Um diese Forderung umzusetzen, findet das von DREHTAINER entwickelte mobile Kopplungssystem Einzug in das TLVS-Projekt. Zentrale Komponente des Systems ist der Verschieberahmen, der zwischen Trägerfahrzeug und Container montiert wird. Durch ihn ist es möglich, den aufgesetzten Container in alle Richtungen zu verschieben und gleichzeitig anzuheben, um so einerseits den Abstand zur benachbarten Zelle zu überwinden, aber auch Höhenunterschiede, Geländeunebenheiten oder Gefälle auszugleichen. Mit dieser Systemlösung werden alle Kernforderungen umfassend erfüllt und die Leistungsstärke und zukunftsorientierte Ausrichtung des MC4IS des Gesamtsystems TLVS unterstrichen.

wt: Wenn wir geografisch „über den Tellerrand“ schauen und den NATO-Raum und aktuelle Beschaffungsvorhaben betrachten, erwarten Sie in den kommenden Jahren insgesamt einen steigenden Bedarf für modulare Containerlösungen?

Britischer F-35-Gefechtsstand DSAPF für die Truppenerprobung sowie Ausbildung und Training von Bodenpersonal und Piloten.

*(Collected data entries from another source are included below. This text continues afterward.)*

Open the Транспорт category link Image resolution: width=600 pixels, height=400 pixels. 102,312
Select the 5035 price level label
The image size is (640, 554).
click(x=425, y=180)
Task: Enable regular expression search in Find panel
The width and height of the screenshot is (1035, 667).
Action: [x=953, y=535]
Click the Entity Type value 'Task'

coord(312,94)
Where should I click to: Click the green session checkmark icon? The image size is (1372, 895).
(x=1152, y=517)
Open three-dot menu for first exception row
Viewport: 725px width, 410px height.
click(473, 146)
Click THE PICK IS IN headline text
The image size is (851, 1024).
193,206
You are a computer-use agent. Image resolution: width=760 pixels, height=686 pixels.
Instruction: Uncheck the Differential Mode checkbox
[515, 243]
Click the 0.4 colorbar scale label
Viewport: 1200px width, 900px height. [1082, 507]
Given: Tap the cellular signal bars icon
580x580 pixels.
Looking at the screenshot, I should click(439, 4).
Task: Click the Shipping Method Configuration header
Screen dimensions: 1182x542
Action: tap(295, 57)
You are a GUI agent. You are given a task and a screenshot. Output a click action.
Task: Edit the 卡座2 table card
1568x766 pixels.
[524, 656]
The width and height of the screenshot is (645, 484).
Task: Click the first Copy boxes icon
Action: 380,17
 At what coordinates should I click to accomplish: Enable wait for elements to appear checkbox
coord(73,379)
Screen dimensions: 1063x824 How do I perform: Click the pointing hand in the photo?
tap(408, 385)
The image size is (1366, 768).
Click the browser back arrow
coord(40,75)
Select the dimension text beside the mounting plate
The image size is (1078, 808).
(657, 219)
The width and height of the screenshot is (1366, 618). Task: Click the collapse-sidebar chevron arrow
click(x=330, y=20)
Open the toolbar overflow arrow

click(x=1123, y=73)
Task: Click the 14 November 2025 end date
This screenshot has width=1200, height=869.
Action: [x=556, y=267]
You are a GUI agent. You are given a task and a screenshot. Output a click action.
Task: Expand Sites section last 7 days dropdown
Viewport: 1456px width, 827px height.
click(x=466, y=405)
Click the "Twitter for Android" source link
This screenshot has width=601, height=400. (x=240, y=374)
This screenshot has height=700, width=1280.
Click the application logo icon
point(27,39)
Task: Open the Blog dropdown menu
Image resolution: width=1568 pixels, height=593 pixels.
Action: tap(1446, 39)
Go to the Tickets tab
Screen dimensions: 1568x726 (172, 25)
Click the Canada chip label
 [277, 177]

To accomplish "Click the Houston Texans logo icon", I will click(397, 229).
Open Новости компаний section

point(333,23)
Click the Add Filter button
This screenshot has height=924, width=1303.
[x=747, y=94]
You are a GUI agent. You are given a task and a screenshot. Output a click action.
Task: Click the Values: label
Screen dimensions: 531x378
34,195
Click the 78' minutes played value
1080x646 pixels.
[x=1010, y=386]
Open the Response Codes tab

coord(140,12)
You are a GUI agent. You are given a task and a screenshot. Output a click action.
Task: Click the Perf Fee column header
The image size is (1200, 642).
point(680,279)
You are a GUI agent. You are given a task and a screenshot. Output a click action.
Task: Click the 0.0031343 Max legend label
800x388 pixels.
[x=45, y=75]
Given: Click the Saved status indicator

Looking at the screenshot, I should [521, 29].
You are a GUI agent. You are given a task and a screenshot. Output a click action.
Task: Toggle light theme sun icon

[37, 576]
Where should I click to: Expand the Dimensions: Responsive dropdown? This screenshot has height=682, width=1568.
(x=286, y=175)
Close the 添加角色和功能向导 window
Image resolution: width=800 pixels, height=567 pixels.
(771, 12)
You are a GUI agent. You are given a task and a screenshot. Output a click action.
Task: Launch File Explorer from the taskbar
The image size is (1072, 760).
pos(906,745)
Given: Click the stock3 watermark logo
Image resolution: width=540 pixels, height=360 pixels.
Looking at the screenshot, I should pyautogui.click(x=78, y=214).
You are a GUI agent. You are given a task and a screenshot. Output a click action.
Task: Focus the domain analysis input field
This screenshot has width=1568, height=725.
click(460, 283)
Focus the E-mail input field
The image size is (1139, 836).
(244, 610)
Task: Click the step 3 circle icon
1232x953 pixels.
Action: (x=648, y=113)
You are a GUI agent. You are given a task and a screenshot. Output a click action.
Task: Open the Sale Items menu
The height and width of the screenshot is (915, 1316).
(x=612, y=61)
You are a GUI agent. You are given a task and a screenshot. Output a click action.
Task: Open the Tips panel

Schlüter: Absolut! Container sind aus den Streitkräften weltweit nicht mehr wegzudenken. Ihre Vielseitigkeit, Modularität und Mobilität machen Sie unter anderem zu einem fundamentalen Baustein der Feldlagerinfrastruktur. DREHTAINER-Produkte, wie geschützte ein- und zweistöckige Gebäude sowie Sicherheits- und Kontrolleinrichtungen sind zwar weltweit immer gefragter; sowohl national als auch international sind aber Gefechtsstandslösungen der derzeit wichtigste Anwendungsbereich für Container.

Hier sind für uns vor allem diejenigen Nationen herauszuheben, die über den neuen Joint Strike Fighter F-35 Lightning II verfügen, oder diesen derzeit beschaffen. Bei den bereits gelieferten F-35-Gefechtsständen für die Niederlande und Großbritannien handelt es sich um erste Produkte einer Serie.
Maßgebliche Forderungen nach Datensicherheit und HF-Schirmung wurden – für alle F-35-Nutzer bindend – von den zuständigen amerikanischen Behörden formuliert. Aufgrund des darauf basierenden und zertifizierten, von DREHTAINER entwickelten Gesamtkonzepts sind wir bereits mit weiteren gegenwärtigen als auch zukünftigen europäischen Nutzernationen des F-35 in Gesprächen.